Scan the material for the word "will" and return every matching line.

____ EXTRACTED RECORDS

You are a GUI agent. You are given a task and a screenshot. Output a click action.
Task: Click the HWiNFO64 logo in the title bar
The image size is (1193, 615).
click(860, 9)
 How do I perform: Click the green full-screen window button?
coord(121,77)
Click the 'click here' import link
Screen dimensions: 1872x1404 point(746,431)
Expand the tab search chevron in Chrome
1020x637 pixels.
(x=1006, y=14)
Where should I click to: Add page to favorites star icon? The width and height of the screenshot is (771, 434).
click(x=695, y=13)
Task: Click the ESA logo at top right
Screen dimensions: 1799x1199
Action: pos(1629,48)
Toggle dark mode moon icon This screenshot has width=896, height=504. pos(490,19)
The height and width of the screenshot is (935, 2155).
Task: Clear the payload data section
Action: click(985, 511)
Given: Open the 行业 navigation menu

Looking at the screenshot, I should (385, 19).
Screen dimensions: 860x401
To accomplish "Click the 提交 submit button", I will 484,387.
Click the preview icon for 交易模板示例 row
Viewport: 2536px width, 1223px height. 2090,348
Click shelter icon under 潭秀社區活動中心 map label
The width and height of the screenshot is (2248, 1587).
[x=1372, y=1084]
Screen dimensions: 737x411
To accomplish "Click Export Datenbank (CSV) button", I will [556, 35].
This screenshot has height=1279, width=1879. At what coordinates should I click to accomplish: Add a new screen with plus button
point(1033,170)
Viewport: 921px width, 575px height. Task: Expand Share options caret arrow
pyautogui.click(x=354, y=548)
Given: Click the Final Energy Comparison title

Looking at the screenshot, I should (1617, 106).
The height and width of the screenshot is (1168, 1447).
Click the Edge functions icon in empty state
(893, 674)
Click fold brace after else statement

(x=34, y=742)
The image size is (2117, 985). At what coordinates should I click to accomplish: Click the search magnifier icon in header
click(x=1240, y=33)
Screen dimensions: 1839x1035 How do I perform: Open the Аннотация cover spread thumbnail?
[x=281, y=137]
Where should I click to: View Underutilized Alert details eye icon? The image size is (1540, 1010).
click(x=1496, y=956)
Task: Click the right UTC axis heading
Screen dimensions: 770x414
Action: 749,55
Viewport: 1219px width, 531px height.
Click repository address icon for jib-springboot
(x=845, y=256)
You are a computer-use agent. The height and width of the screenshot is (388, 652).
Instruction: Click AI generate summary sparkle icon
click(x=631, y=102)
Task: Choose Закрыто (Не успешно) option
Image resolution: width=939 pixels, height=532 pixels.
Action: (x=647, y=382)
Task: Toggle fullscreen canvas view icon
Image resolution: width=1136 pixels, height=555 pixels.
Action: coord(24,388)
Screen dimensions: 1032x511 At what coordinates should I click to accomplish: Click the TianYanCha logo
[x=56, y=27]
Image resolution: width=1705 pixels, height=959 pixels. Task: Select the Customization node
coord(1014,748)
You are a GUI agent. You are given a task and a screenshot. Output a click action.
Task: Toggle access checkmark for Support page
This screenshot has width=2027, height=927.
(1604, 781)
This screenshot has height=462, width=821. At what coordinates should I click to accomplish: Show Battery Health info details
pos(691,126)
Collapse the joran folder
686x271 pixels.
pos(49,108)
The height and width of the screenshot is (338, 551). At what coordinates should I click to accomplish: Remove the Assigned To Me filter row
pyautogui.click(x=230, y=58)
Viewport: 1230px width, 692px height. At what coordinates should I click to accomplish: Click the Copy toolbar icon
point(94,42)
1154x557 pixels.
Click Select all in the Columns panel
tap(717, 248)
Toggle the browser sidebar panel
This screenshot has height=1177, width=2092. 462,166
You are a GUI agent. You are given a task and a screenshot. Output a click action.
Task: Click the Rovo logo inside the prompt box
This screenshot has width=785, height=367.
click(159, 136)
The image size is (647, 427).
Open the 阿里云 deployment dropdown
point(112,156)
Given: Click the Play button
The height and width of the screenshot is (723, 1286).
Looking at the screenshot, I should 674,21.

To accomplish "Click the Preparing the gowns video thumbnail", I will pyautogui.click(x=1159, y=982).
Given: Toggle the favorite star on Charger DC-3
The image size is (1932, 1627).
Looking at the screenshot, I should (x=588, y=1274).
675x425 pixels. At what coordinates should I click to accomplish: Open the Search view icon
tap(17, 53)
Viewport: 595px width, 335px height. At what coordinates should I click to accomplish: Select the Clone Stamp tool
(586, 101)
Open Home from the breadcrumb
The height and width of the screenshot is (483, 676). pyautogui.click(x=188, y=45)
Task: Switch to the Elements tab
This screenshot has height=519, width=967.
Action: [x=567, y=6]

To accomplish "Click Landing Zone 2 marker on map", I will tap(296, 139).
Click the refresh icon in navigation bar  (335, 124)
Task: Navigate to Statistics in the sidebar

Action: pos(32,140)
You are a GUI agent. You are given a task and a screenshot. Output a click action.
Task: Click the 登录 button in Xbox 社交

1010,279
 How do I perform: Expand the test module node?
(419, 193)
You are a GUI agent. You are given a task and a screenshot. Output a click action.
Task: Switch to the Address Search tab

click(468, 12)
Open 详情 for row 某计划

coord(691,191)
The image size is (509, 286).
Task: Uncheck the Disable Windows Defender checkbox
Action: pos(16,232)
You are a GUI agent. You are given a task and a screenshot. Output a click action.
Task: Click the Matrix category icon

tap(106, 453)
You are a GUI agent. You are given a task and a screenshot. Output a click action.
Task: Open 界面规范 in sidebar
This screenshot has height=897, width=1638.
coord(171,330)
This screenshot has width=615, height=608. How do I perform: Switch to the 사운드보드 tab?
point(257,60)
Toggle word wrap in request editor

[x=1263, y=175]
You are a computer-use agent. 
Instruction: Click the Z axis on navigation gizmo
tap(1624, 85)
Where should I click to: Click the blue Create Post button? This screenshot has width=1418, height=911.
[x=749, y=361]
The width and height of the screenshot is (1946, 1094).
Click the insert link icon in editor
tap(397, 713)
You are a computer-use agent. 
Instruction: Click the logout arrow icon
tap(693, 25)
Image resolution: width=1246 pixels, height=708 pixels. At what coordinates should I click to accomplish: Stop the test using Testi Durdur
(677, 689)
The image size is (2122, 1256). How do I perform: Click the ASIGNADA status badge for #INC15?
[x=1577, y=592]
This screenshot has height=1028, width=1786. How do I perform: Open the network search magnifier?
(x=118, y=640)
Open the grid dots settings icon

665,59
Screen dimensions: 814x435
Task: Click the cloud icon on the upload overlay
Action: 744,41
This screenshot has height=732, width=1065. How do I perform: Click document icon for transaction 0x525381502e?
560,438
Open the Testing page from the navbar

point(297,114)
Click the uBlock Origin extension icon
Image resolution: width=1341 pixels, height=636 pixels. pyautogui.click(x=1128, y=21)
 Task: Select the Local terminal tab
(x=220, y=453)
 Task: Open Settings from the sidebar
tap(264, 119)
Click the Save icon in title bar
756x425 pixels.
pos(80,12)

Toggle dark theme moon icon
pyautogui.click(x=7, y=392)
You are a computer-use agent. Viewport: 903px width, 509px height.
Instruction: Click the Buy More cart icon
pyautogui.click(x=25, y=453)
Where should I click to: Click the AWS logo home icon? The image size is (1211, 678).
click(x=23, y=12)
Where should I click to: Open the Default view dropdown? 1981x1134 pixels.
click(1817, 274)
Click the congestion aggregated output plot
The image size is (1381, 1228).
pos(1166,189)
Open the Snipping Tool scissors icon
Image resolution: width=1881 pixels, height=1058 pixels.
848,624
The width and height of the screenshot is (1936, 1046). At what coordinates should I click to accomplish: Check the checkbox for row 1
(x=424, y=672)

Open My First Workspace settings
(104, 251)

________

> _REPLY TO THE TASK_:
To accomplish "Click the 提交 submit button", I will 484,387.
To accomplish "Click Export Datenbank (CSV) button", I will [556, 35].
To accomplish "Click the Preparing the gowns video thumbnail", I will pyautogui.click(x=1159, y=982).
To accomplish "Click Landing Zone 2 marker on map", I will tap(296, 139).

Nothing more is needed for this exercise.